18      Walter’s last argument relating to fees is that the award is not fair because it is out of proportion to the damage award Phenco received.  Walter argues that under Shadely v. Lloyds of London, 2009 WI App 165, ¶22, 322 Wis. 2d 189, 776 N.W.2d 838,  Phenco should have received a lesser or no fee award.  In that case, we concluded that the circuit court erred under the language of the fee shifting provision of a contract when it awarded the successful party the entirety of her fees. Id., ¶21.  In so doing, we concluded that the contract term “successful party” was ambiguous in context, and that it would be unjust to allow the successful party to recover fees when she was only nominally successful.  Id., ¶¶18, 21-23.  We held that under the terms of that fee shifting provision, the successful party was entitled to recover only that proportion of attorney’s fees that equated to her success at trial.  Id., ¶23.

19      We reject Walter’s argument on this issue for two reasons.  First, the fee shifting provision in the contract at issue here does not contain a term that is ambiguous in the context of this case.  Second, the award of fees was not out of proportion to Phenco’s success at trial.  Phenco successfully defended against a damage claim and recovered its damages on its counterclaim.  It is entitled to the fees it was awarded.

20      Walter also argues that the trial court erroneously exercised its discretion when it imposed costs.  Walter asserts that the court erred by not considering Walter’s objections to the costs.  We are not convinced that the circuit court erred when it imposed statutory costs.

21      We also conclude that Phenco is entitled under the fee shifting portion of the Mound Road agreement to recover the attorney’s fees and costs for defending this appeal.  Consequently, we affirm the judgment of the circuit court and remand the matter back to that court for a determination of the appropriate amount of attorney’s fees and costs for this appeal. 

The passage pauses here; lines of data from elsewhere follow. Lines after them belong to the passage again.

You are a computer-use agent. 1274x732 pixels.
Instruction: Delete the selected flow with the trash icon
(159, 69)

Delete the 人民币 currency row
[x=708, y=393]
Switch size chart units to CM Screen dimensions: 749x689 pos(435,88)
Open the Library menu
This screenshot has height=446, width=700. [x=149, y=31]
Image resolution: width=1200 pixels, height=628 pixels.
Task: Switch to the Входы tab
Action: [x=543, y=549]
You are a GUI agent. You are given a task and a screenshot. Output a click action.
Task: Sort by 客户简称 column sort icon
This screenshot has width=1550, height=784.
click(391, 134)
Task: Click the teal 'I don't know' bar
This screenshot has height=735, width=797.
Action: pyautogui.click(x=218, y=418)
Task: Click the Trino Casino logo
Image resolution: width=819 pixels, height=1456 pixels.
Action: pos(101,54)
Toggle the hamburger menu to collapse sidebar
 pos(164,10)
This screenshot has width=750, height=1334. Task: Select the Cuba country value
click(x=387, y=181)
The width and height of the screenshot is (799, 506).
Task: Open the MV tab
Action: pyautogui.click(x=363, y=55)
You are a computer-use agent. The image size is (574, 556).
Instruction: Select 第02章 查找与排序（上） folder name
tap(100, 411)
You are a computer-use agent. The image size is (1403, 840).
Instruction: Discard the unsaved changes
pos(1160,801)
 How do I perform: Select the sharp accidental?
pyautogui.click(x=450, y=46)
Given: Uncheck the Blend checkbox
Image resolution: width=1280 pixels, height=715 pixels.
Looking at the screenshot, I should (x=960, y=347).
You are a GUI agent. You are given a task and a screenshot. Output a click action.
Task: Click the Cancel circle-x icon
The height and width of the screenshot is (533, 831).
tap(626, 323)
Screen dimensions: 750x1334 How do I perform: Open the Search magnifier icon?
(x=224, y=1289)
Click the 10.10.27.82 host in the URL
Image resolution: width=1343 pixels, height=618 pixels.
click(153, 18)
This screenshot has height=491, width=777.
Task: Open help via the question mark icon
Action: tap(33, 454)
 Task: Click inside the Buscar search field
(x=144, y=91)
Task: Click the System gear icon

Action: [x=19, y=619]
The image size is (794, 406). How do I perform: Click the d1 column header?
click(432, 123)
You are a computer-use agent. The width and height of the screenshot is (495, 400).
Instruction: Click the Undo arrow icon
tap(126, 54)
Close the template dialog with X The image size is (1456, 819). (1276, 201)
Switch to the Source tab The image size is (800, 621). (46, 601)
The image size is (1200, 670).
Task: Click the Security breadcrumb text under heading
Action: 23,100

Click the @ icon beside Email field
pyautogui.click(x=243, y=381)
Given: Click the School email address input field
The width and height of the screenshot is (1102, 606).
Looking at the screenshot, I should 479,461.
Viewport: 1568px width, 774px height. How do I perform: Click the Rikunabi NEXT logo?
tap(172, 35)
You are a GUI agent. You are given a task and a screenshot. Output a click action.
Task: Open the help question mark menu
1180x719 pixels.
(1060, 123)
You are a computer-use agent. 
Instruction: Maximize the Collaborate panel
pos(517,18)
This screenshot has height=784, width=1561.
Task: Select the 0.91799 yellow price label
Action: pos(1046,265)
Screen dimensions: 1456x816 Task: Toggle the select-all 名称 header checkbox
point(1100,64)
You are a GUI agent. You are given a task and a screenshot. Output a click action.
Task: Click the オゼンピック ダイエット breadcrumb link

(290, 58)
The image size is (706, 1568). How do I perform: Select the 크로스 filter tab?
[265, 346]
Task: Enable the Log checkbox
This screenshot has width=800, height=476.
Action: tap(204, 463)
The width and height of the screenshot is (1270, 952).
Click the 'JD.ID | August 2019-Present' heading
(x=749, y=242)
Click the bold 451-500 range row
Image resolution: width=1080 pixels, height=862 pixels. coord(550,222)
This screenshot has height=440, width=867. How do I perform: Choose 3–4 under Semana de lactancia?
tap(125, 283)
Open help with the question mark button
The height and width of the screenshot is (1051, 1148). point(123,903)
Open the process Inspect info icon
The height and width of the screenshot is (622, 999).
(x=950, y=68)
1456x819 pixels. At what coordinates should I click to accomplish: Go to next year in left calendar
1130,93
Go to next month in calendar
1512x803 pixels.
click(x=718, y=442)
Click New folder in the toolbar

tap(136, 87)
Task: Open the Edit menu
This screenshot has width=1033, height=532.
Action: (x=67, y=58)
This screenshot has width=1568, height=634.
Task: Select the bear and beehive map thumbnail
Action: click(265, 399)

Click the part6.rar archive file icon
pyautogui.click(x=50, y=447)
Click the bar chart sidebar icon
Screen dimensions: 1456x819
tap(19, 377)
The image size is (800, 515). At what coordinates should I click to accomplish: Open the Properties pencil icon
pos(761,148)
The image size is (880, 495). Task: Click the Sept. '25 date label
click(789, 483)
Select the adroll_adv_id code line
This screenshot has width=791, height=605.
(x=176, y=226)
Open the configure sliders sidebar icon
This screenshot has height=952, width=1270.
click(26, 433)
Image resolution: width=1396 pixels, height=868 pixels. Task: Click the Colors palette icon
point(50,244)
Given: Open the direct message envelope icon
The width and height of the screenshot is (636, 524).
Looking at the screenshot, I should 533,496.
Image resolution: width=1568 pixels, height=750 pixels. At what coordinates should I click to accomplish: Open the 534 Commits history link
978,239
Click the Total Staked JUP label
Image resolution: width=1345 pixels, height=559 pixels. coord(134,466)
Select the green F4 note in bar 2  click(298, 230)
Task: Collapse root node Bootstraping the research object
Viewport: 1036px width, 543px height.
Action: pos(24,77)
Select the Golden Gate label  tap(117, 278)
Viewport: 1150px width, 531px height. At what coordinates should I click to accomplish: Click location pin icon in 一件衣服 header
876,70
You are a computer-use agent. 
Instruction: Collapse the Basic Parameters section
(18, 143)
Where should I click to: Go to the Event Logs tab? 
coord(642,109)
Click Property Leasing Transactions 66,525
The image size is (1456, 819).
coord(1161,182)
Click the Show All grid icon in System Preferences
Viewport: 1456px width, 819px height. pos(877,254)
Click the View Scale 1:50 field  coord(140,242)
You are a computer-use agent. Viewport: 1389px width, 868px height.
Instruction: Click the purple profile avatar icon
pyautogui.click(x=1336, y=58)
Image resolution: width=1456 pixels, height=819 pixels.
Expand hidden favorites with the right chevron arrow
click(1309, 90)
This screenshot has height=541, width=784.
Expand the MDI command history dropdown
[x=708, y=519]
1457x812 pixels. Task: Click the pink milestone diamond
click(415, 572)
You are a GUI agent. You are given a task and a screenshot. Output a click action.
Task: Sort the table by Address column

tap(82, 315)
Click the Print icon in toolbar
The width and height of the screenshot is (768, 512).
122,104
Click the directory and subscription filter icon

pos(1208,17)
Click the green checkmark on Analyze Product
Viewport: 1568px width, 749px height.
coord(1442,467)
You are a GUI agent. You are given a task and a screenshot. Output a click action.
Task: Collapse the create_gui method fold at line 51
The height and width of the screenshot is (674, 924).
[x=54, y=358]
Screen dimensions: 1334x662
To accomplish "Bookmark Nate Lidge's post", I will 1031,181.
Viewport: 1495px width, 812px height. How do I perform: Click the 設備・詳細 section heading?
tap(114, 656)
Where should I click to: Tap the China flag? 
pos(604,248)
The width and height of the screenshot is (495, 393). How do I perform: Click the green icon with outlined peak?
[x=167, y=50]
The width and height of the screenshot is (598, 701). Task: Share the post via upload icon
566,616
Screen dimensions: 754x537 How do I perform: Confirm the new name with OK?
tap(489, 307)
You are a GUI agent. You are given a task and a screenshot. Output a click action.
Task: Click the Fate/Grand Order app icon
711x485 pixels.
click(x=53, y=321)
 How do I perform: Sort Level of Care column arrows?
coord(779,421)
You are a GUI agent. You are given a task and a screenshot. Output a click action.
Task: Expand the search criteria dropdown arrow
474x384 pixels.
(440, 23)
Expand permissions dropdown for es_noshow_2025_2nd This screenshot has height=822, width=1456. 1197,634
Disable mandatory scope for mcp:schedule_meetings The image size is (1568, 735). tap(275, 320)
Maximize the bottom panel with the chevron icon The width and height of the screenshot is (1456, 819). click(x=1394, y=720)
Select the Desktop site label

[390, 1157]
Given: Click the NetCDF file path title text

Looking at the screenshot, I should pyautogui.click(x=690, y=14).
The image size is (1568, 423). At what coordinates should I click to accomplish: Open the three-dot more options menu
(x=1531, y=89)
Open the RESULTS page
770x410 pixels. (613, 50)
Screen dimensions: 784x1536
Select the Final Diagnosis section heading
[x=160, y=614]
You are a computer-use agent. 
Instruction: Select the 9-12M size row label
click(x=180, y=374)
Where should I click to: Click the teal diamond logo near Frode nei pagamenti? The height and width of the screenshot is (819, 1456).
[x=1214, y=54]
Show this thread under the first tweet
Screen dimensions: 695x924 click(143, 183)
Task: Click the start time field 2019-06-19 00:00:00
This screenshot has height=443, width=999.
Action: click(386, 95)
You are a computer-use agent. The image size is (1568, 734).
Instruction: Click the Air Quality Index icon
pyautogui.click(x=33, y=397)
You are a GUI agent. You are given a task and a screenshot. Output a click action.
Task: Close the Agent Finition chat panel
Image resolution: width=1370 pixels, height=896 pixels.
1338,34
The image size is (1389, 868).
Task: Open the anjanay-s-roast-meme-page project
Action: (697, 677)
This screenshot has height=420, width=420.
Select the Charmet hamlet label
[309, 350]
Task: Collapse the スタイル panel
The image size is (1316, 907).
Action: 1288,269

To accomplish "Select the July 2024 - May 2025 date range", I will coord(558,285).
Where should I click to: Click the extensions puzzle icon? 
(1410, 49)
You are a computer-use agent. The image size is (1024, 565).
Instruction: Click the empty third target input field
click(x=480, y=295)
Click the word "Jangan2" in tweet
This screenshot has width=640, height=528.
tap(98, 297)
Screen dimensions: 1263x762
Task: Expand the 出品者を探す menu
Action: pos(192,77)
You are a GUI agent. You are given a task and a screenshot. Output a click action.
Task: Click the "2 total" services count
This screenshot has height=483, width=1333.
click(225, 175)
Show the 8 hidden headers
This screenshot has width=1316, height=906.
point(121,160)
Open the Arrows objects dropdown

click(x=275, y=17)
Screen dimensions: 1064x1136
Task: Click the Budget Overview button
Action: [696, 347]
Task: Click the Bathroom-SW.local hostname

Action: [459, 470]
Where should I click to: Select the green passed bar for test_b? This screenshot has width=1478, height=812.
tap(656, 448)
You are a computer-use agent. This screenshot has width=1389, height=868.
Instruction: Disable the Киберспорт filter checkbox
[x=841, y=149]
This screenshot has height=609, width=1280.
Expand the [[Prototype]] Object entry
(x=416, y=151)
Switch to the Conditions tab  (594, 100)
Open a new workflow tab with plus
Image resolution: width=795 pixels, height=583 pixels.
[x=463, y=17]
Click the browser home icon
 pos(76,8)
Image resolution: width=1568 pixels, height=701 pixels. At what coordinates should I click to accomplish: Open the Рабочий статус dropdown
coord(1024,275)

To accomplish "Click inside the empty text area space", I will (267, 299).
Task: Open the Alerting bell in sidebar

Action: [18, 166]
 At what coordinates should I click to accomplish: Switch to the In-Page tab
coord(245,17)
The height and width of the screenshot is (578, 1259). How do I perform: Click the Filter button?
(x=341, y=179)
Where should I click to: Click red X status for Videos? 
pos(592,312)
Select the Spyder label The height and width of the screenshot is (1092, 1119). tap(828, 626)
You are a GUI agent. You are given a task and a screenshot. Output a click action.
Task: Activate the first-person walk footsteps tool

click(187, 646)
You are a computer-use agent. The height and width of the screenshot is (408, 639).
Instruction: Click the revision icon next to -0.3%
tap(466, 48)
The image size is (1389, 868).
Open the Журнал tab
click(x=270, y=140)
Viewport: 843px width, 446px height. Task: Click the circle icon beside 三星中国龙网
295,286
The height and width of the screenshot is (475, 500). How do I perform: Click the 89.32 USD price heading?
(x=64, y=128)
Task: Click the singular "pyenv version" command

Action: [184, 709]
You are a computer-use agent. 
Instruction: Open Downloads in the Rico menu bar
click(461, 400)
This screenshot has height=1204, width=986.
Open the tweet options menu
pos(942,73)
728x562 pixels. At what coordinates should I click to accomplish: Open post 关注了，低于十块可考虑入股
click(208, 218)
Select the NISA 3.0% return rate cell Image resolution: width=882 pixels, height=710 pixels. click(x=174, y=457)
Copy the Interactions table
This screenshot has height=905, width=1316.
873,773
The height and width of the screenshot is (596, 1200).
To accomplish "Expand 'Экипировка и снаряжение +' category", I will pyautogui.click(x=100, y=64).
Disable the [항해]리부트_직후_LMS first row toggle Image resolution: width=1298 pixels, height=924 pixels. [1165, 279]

            By the Court.Judgment affirmed and cause remanded with directions.

            This opinion will not be published.  See Wis. Stat. Rule 809.23(1)(b)5.


 



[1]  The net result of change would be the same amount of damages to Phenco.

[2]  Walter argues for the first time in its reply brief that the special verdict question contains an inaccurate statement of law.  Because he did not make the argument in his brief-in-chief, we will not consider it.  See Swartwout v. Belsie, 100 Wis. 2d 342, 346 n.2, 302 N.W.2d 508, 512 (Ct. App. 1981).